BEGIN Data records
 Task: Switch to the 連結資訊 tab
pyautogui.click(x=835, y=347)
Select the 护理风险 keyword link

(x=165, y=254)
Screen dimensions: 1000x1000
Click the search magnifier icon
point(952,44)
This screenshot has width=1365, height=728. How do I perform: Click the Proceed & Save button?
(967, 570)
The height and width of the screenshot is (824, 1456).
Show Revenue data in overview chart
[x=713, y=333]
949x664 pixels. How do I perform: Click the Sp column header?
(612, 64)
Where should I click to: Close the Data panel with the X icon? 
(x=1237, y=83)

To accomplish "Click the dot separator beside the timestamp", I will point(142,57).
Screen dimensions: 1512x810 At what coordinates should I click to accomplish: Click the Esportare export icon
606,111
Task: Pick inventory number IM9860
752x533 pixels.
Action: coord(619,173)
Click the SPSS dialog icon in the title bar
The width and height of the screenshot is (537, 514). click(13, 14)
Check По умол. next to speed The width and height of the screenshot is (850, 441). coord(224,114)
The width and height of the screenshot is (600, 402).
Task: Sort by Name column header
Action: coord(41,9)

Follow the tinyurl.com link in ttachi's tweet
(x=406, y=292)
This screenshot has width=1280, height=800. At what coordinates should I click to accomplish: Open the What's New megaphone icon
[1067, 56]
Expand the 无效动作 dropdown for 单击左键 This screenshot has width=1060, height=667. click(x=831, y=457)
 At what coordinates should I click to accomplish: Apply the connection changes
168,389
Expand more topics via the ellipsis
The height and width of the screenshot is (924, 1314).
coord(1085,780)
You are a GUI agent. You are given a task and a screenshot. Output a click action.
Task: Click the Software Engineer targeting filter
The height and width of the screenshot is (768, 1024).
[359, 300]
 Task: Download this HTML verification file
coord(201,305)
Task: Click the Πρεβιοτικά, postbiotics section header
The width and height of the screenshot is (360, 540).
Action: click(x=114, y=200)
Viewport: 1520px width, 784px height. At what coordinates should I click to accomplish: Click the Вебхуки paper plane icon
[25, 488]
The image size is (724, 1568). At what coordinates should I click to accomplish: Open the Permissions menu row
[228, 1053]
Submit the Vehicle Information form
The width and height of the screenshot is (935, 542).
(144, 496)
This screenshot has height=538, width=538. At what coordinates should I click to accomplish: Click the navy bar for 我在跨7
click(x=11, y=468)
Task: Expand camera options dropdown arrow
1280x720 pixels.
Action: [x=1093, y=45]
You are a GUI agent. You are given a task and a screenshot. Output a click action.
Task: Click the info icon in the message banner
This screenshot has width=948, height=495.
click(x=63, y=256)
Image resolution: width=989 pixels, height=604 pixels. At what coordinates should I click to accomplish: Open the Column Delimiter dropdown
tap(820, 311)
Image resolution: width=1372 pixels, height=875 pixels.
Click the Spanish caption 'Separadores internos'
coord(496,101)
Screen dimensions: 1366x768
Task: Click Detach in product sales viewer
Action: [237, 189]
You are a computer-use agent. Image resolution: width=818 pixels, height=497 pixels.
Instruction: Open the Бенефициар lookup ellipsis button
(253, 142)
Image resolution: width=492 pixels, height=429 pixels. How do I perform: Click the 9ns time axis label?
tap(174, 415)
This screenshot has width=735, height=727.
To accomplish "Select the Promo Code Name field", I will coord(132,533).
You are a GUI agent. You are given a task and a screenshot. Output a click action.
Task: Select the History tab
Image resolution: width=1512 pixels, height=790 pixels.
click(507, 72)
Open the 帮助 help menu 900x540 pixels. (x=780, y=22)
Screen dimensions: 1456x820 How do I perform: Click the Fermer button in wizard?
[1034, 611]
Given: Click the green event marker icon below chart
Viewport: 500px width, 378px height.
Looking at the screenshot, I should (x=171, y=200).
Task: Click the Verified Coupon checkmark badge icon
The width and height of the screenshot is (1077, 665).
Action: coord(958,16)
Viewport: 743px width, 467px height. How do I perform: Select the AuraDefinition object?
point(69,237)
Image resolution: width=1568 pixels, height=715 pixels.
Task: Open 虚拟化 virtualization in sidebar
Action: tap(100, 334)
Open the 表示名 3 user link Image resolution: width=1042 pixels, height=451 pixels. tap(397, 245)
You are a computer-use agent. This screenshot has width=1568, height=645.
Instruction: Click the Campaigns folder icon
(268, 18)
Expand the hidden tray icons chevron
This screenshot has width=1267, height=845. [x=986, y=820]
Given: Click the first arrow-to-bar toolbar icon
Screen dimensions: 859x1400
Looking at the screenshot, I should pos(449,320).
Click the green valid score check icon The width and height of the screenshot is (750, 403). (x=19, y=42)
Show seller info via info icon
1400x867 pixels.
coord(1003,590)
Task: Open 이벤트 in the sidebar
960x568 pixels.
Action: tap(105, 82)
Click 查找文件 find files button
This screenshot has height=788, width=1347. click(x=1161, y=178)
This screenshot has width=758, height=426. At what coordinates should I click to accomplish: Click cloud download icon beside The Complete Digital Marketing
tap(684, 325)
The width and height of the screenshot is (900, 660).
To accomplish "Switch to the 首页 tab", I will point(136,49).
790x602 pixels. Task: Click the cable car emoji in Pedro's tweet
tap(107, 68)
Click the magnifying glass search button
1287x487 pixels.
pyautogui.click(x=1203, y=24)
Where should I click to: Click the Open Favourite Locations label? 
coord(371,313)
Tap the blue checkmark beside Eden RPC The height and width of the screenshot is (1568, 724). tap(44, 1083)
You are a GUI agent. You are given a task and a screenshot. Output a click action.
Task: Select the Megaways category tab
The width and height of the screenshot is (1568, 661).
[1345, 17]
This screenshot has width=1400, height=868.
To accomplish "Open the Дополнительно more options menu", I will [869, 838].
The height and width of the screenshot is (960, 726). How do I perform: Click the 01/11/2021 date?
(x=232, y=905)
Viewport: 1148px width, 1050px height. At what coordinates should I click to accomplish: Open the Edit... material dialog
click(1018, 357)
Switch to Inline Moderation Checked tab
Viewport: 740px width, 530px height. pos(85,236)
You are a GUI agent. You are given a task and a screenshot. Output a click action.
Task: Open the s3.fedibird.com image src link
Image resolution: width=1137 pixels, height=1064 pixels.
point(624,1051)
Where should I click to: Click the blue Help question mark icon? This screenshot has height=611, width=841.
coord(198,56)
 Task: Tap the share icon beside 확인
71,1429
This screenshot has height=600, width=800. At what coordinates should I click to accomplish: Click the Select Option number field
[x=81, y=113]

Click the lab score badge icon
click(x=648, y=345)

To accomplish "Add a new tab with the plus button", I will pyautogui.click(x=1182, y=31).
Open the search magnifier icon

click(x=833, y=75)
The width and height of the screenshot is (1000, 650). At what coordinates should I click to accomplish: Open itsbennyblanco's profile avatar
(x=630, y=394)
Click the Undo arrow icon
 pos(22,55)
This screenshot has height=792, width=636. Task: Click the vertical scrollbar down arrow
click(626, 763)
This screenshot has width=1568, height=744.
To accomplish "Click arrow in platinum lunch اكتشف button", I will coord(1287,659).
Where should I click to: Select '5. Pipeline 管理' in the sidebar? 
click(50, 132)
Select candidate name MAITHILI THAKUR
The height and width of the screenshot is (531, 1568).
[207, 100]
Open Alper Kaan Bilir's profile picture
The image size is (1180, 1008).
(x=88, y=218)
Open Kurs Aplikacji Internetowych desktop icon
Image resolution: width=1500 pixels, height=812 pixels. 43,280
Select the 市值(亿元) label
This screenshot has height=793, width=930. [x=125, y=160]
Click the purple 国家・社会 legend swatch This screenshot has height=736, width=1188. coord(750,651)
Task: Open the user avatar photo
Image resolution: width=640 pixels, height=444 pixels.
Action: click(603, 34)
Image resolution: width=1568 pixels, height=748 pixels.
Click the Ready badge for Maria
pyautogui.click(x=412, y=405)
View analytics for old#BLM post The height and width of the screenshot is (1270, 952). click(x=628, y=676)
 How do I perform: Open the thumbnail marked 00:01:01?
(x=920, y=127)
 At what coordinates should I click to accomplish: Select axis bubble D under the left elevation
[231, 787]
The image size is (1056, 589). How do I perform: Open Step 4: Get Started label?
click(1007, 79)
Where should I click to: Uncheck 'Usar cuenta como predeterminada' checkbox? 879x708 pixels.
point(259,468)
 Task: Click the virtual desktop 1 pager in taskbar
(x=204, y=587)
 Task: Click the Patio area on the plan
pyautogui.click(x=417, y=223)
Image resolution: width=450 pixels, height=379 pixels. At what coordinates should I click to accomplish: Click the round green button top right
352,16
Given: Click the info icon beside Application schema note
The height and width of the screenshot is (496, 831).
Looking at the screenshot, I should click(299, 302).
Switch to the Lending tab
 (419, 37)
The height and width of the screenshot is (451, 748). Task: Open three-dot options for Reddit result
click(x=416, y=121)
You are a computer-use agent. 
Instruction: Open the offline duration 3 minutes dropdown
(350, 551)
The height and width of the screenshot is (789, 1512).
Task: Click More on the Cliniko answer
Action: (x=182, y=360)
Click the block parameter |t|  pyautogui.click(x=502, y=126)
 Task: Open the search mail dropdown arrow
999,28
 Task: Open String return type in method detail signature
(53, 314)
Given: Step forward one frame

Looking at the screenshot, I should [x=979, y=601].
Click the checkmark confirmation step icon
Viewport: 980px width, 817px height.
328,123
END Data records
**Your assignment:**
Please, from the entries above, set down exactly the lines from the one containing "You are a computer-use agent. This" through the one containing "Task: Open 이벤트 in the sidebar", and only those.

**Answer space:**
You are a computer-use agent. This screenshot has width=1568, height=645.
Instruction: Click the Campaigns folder icon
(268, 18)
Expand the hidden tray icons chevron
This screenshot has width=1267, height=845. [x=986, y=820]
Given: Click the first arrow-to-bar toolbar icon
Screen dimensions: 859x1400
Looking at the screenshot, I should pos(449,320).
Click the green valid score check icon The width and height of the screenshot is (750, 403). (x=19, y=42)
Show seller info via info icon
1400x867 pixels.
coord(1003,590)
Task: Open 이벤트 in the sidebar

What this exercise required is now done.